§ **What to do**: All that is needed is a count of the lines in this data that contain the word "agent".

§ **Recorded information**:
Segment Open
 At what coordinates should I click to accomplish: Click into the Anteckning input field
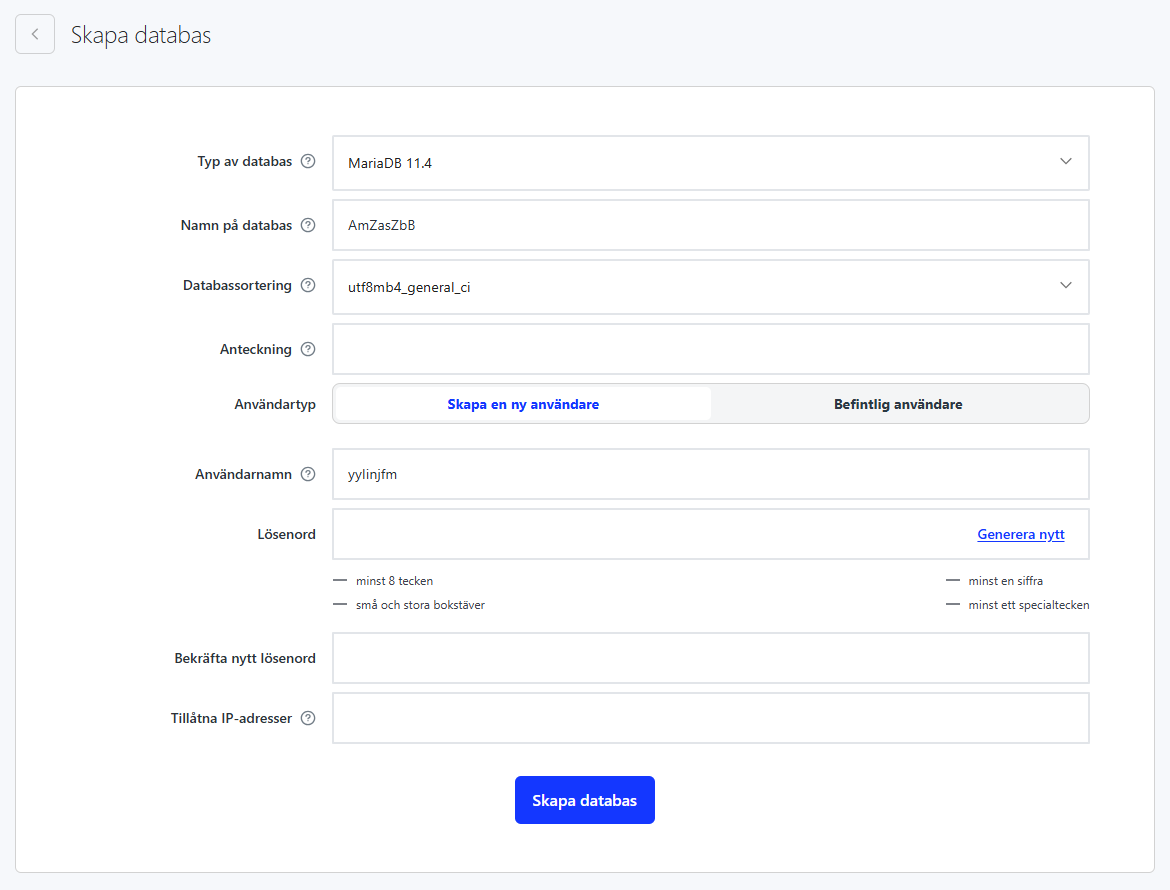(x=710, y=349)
Segment Closed
Segment Open
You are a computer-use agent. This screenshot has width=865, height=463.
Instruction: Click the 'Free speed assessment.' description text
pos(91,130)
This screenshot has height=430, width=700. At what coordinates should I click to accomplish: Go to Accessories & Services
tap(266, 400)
Segment Closed
Segment Open
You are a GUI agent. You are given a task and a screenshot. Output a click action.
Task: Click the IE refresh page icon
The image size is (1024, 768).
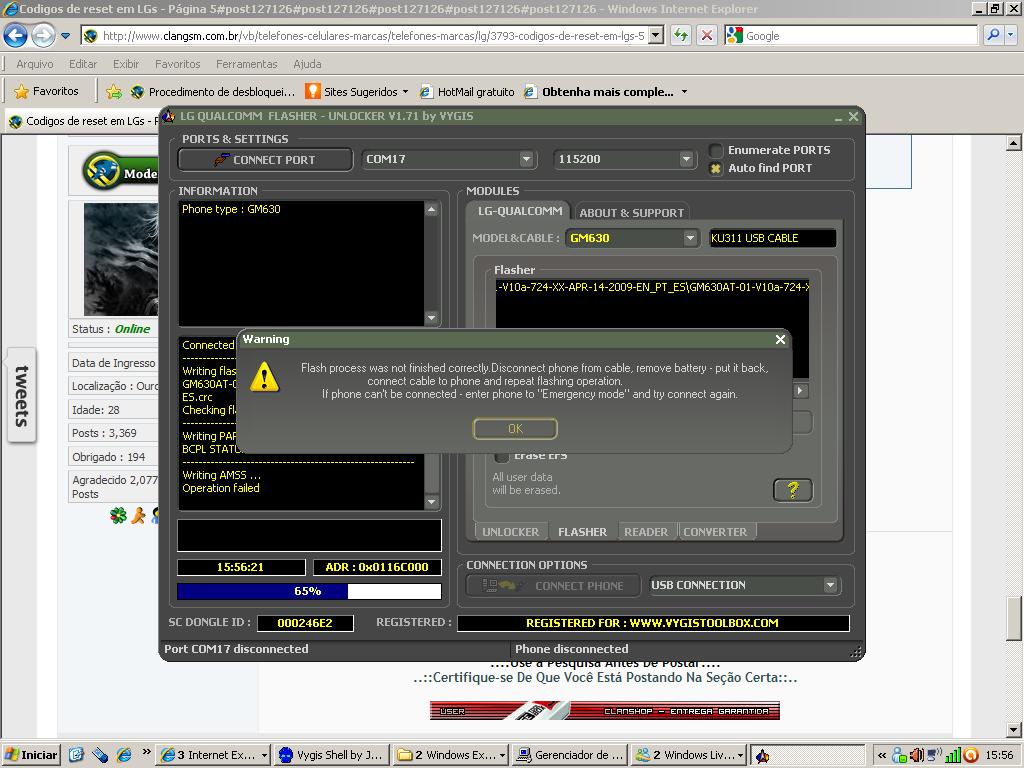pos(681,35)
Segment Closed
§ **Answer section**: 2